▸ **Things to do**
1. In the passage about the hackspace laser cutter, what is the maximum thickness of acrylic the machine can cut?
2. Continue the passage about the hackspace laser cutter, starting after its last sentence.

▸ **Exercise passage**
■ ■ ■ ■
The laser cutter purchase was supported by a grant from two councillors' locality funds with the remainder coming Hackspace savings. The operating and maintenance costs are expected to be minimal, so the Laser is currently free to use for all trained members.

A laser cutter is a great way to easily produce accurate and complex 2D forms in various materials, and can be designed for with limited experience in various drawing or CAD applications. The laser we have is a Blacknose A3 Laser Cutter with a cutting area of 420x305mm and an upgraded 50W laser. Currently the laser cutter is in the office/lab area of the hackspace with the extraction duct built in to the room.

What materials can the Laser cutter cut ?
  • It cannot cut metal! Not even wafer thin metal.
  • Acrylic up to 10mm thick
  • Laser grade Plywood and MDF up to 6mm thick (special non-toxic adhesives used)
  • Paper (with care to avoid fire)
  • Cardboard (with care to avoid fire)
  • Some other materials providing they don't produce toxic/contaminating fumes.

For more information on suitable materials please take a took at our Laser cut-able material reference table. If you want to try cutting something not on our list then please check with the machine maintainers listed below who will be able to advise you.

Laser Cutter Controller Upgrade

The Laser Cutter has been upgraded. The original controller, manufactured by Leetro, was a bit limited in what it allowed the Laser cutter to do. Also the accompanying software was locked to a dongle meaning users had to connect to the PC attached to the cutter to upload, edit and submit jobs to the Laser Cutter.
■ ■ ■ ■
▸ **Dataset extract**

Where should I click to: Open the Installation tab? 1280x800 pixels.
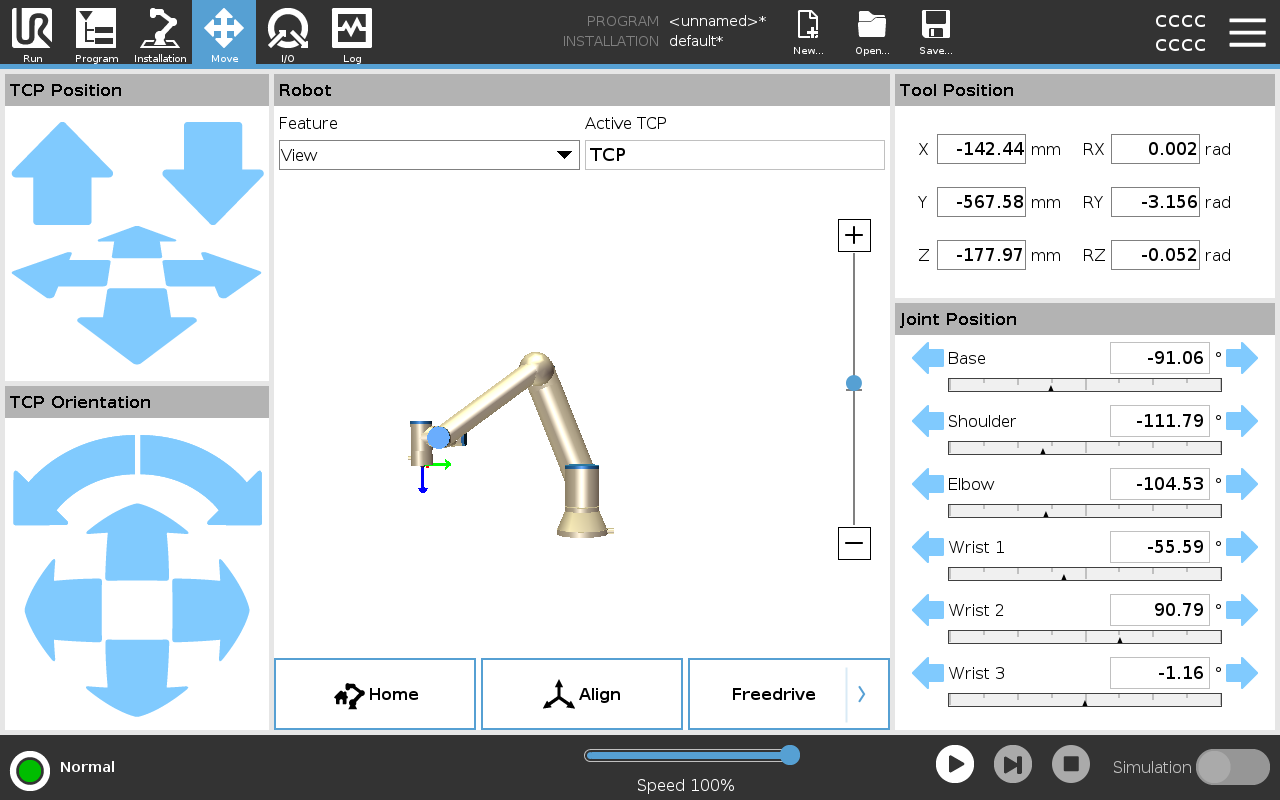tap(160, 32)
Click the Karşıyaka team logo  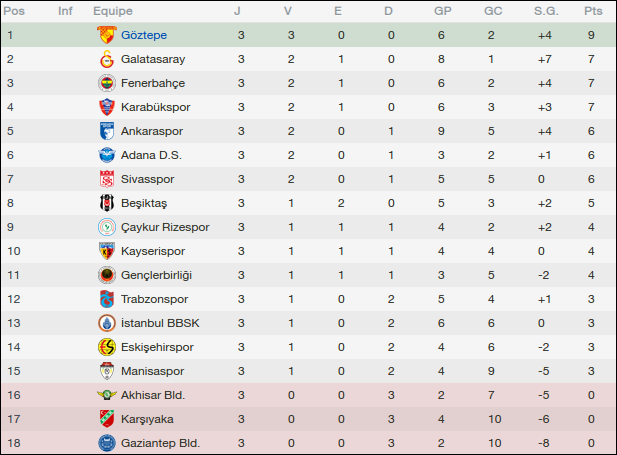[106, 419]
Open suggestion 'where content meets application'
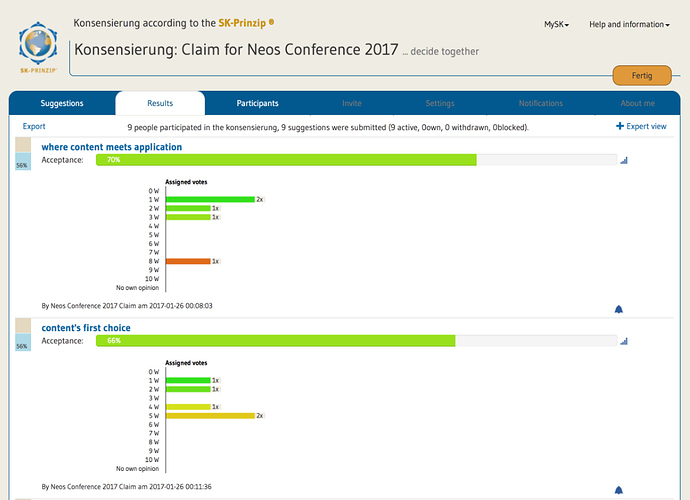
■ ■ ■ ■
▸ **List of answers**
1. Up to 10mm.

2.
We have installed a new Rudia RDC6445G controller module. We have added a new wiki page with details of the Rudia RDC6445G controller module This gives us greater flexibility with the laser and also access to better software tools like Rudia's own RDWorks package or the commercial package Lightburn ( links below). The new controller will also allow us to add additional enhancements to the Laser Cutter including additional safety improvements and better control over the Air Assist blower system. Additional features include enhanced Laser Engraving capability and Network Connection of the Laser.

Example projects

Laser cut things

Installation Details

  • Network Interface =


The laser cutter is only to be operated by those who have been trained. The full training process is linked to below. A summary of the operating procedure is available on our Laser Cutter Operating Procedure page. A key part of operating the laser is to only use materials that are safe to Laser cut. Please check out the Laser cut-able material reference table for more information. This includes links to suppliers and preferred cutting settings. Laser cutting designs can be generated by any 2D or 3D CAD/drawing package that can export to 2D DXF. Have a look at our Design for Laser cutting guidelines page.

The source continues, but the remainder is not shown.